**Challenge 1**
In the entries below, starting with the line containing "The width and height of the screenshot is (1024, 464)." and going on through the last line of the entries, change every "screenshot" to "screen capture" and leave everything else as it is. Give only those lines, without the pictures.

**Excerpted text**
—————

Wednesday, January 4, 2012

What Exactly is a Porteño?

As the end of our Buenos Aires adventure nears, and the traveling adventure begins, we've been trying to think of a way to describe the overall culture of people in Buenos Aires. People who live in BA are called Porteños, and people often ask us what the people are like here…and it’s become more and more difficult to explain. Porteños are somewhat of an enigma. They are different than people from outside Buenos Aires, and you can only find them IN Buenos Aires. Anyone who has lived here for awhile knows and understands porteño culture, but it’s difficult to explain. I realized in writing this post, that the more I tried to describe porteños in general, the harder that task became. So, instead of a long description by me, I have asked a few non-porteños living in Buenos Aires for their take on porteño culture, and made a compilation of their descriptions plus my own.

“A porteño is a European sold on a South American economy. A glimpse of the past in the uncertain present: always looking back but never looking forward.” – Nano Martello, teaching colleague, from Columbia

“They are friendly and welcoming. In the elevator they always talk with you rather than pretend they are alone. They are also lazy.” – Audrey, room-mate, from France

“They are the embodiment of tango.” – Jack, room-mate, from England
I really like this description, because tango is very beautiful and serious, and passionate and arrogant, but also quite neurotic.

I think at the root of many things Porteño is an underlying current of irony and contradiction. For example, I assume that an overwhelming majority of Porteños, or port people, have never set foot on a boat and have never been to a port. Or that a majority of people strongly believe in monogamous relationships, but admit to cheating. Or that the first city in Latin America to legalize gay marriage, is also the city where no straight couples get married until after decades of being together.” – Brian Athey, teaching colleague, from United States

“Porteño’s are Latin in most ways, but they don’t want to identify with their Latin culture, and instead believe in every way that they are Europeans. Therefore, the porteño culture stems from the rejection of Latin culture and the desire to be European; and the belief that they are the most unique and best population of people in the Southern Hemisphere.”  - Lindsay


In general, our experiences with Porteño's have been very positive. The people here have a tough exterior, as do most big city dwellers, but once you engage someone in conversation, porteño's can be very gregarious and warm. The fact that you kiss someone upon your first meeting with them speaks to their culture and the general passion there is for connecting with other people. In many ways, porteño culture has been infuriating, but we have also embraced just as much. 

Tuesday, January 3, 2012

Estancia La Porteña

Kathy and Brock are in town and for our last hurrah, we jetted out to San Antonio de Areco (Read about our first visit here) for the second time to stay at an estancia - an Argentine ranch in the pampas.

Upon arrival, we were greeted warmly by the managers and offered empanadas and wine (it wasn't quite noon...). The weather was a chilly 95 degrees. 
Welcome drinks

a beautiful picture of our patio

the top one is our room


We had a country lunch, which was AMAZING. There was a plethora of salads - purple cabbage and carrot, orange and onion, marinated tomatoes and moazzarella, potato and egg. And then...the meat: oh, the meat. Everything has been cooking oven coals for a couple hours, seasoned only with salt and it's own fat. Chickens split in half, beef ribs, steak, and smoked pork shoulder. We washed it all down with wine.

—————

[Dataset rows]
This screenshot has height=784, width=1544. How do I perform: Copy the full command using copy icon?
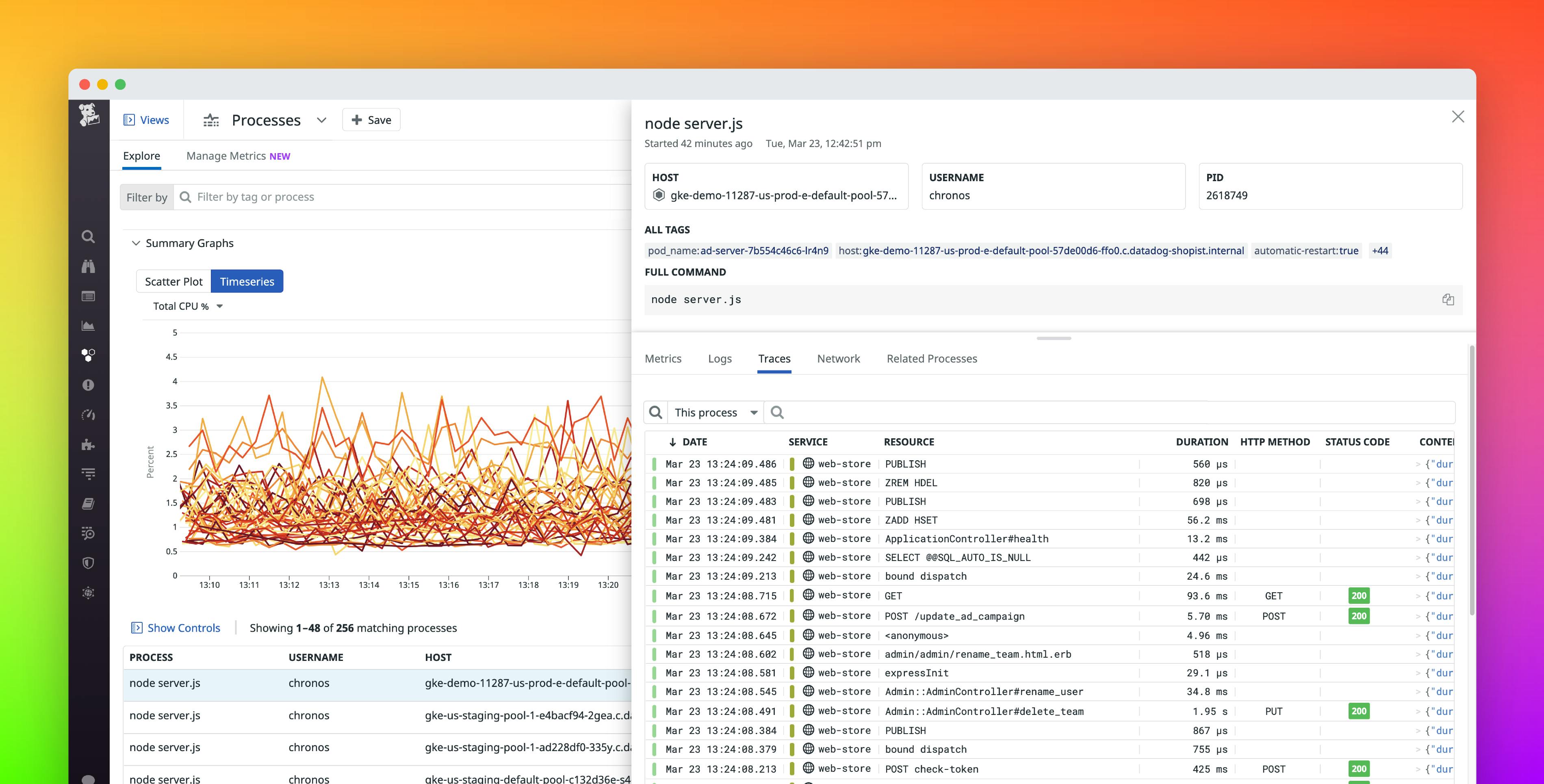pyautogui.click(x=1448, y=300)
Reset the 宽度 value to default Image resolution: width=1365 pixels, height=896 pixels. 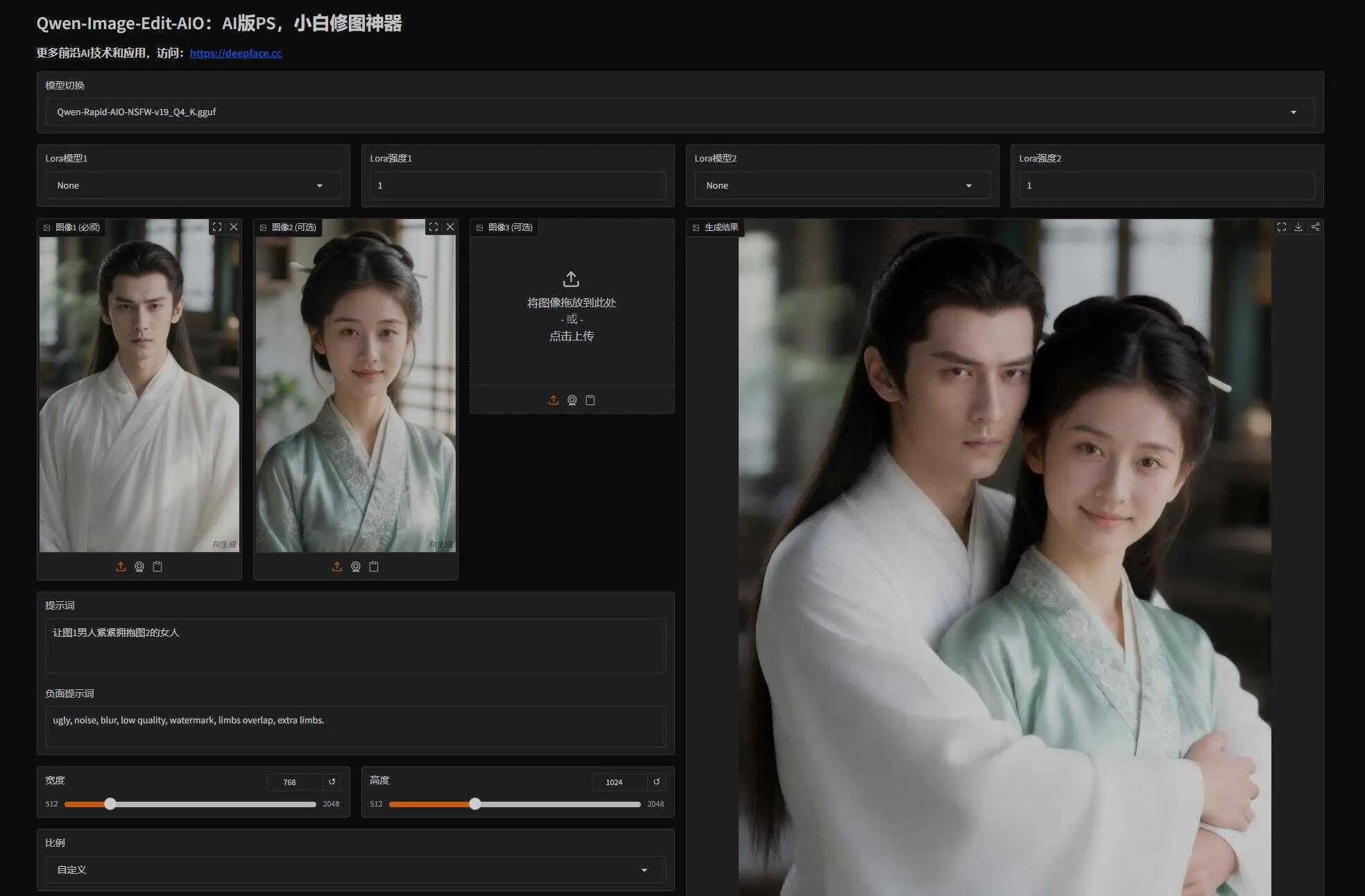332,782
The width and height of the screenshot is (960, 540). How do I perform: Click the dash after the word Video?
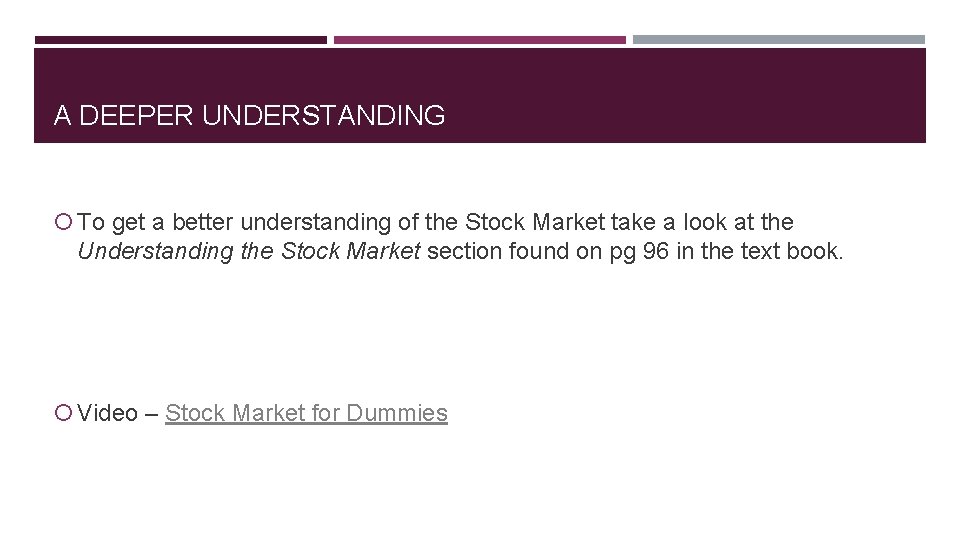pos(151,414)
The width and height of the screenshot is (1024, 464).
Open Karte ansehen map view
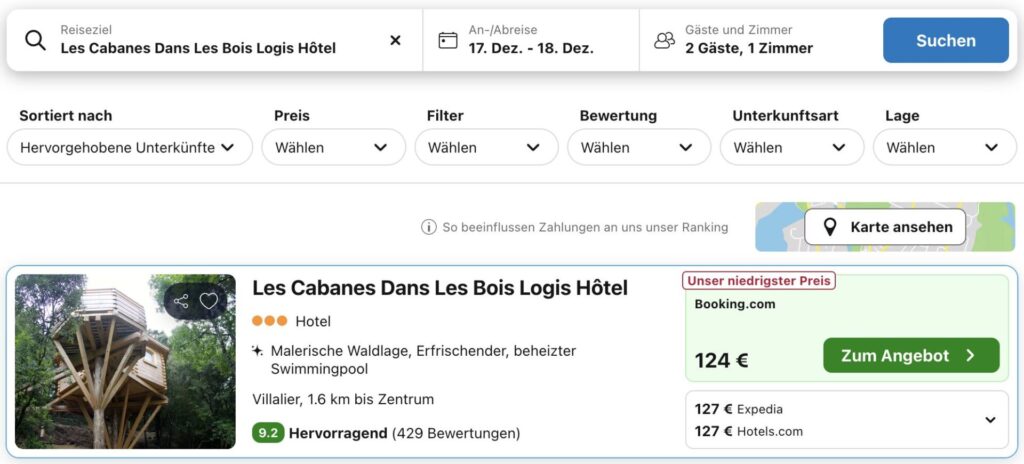pos(885,227)
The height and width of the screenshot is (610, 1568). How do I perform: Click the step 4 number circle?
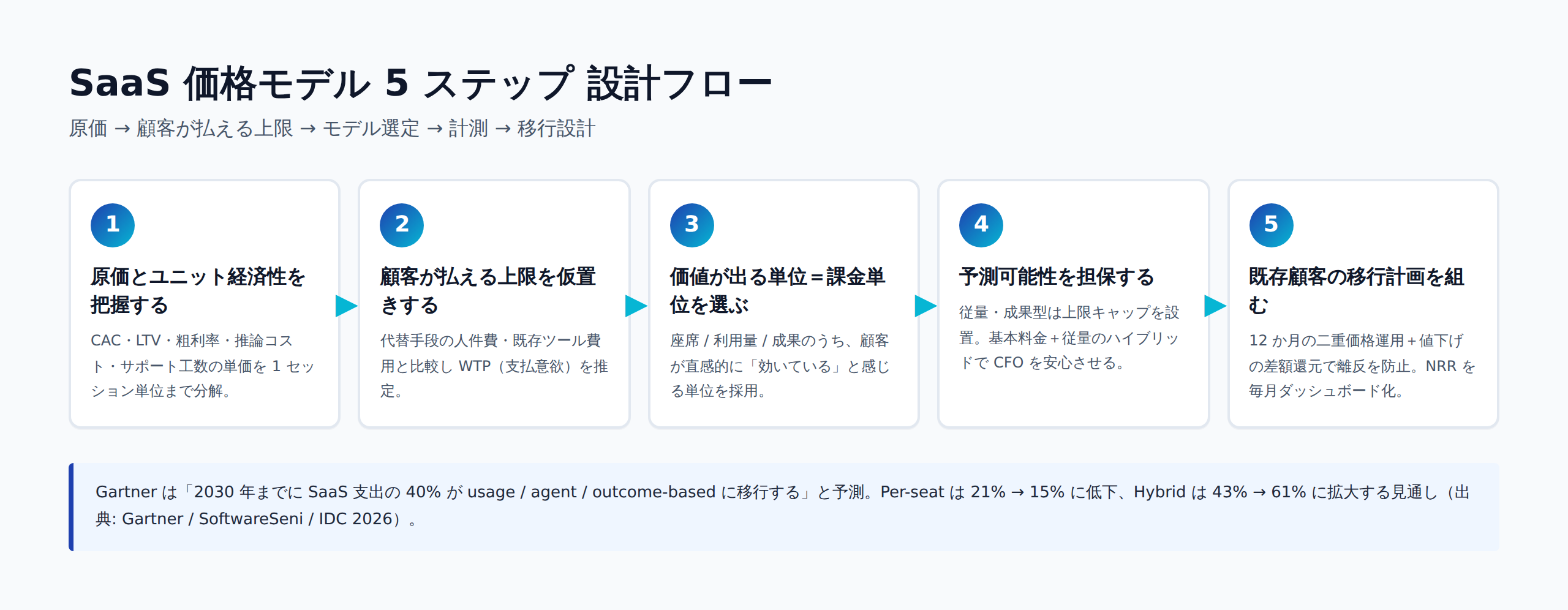981,225
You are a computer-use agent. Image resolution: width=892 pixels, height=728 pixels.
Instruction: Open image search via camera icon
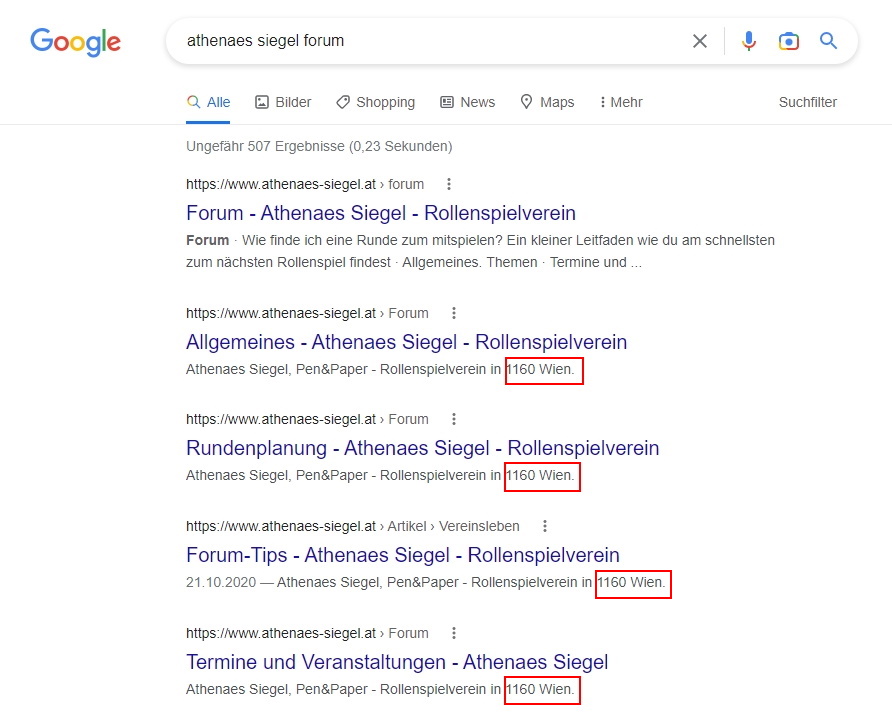coord(789,41)
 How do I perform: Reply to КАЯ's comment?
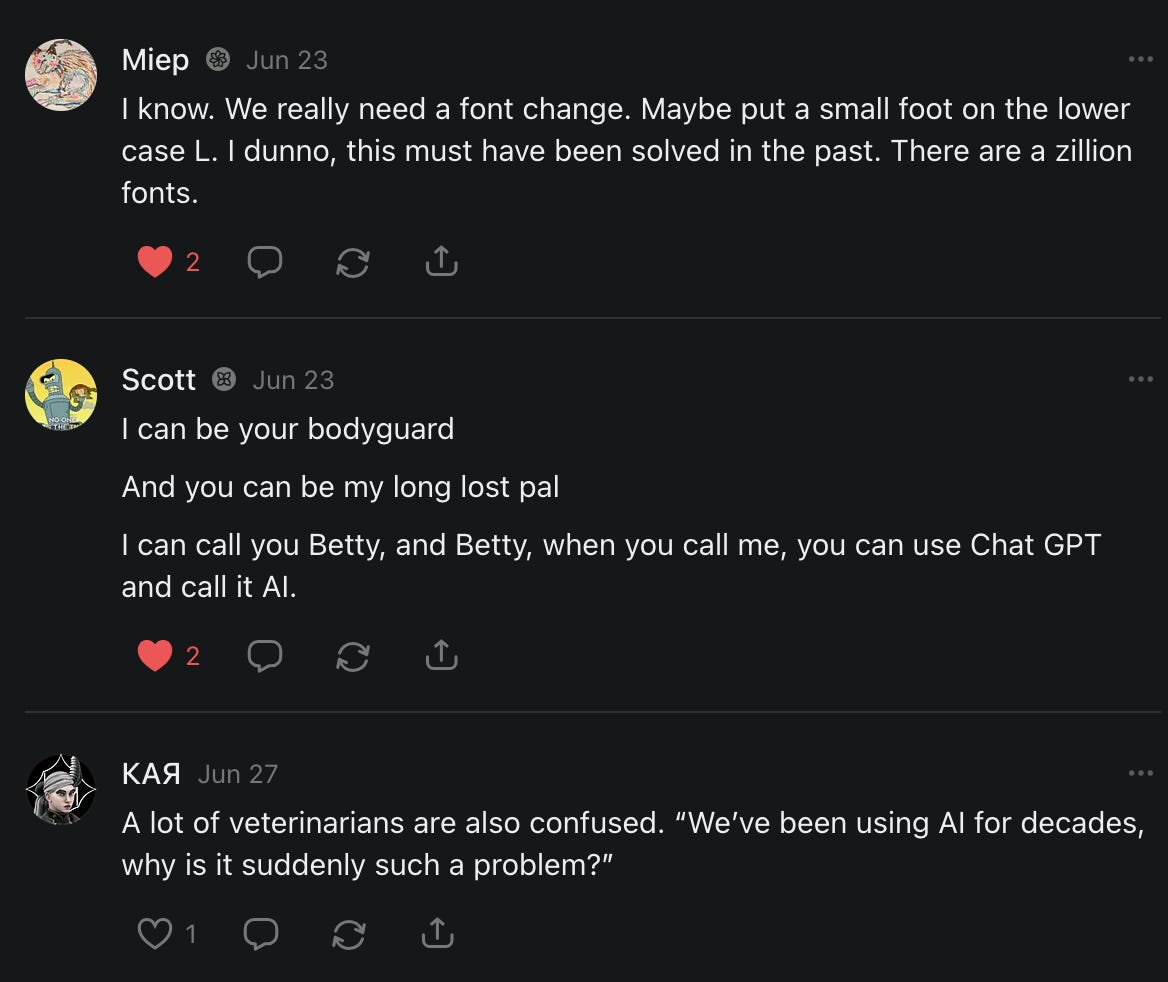point(261,934)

—————

**Challenge 2**
From the blog post on porteño culture above, reproduce the passage starting with "Tuesday, January 3, 2012" and going on through "chilly 95 degrees.".

**Complete answer 1**
The width and height of the screen capture is (1024, 464).
Open Karte ansehen map view
pos(885,227)
The height and width of the screen capture is (610, 1568). How do I perform: Click the step 4 number circle?
981,225
You are a computer-use agent. Image resolution: width=892 pixels, height=728 pixels.
Instruction: Open image search via camera icon
coord(789,41)
 How do I perform: Reply to КАЯ's comment?
point(261,934)

**Complete answer 2**
Tuesday, January 3, 2012

Estancia La Porteña

Kathy and Brock are in town and for our last hurrah, we jetted out to San Antonio de Areco (Read about our first visit here) for the second time to stay at an estancia - an Argentine ranch in the pampas.

Upon arrival, we were greeted warmly by the managers and offered empanadas and wine (it wasn't quite noon...). The weather was a chilly 95 degrees.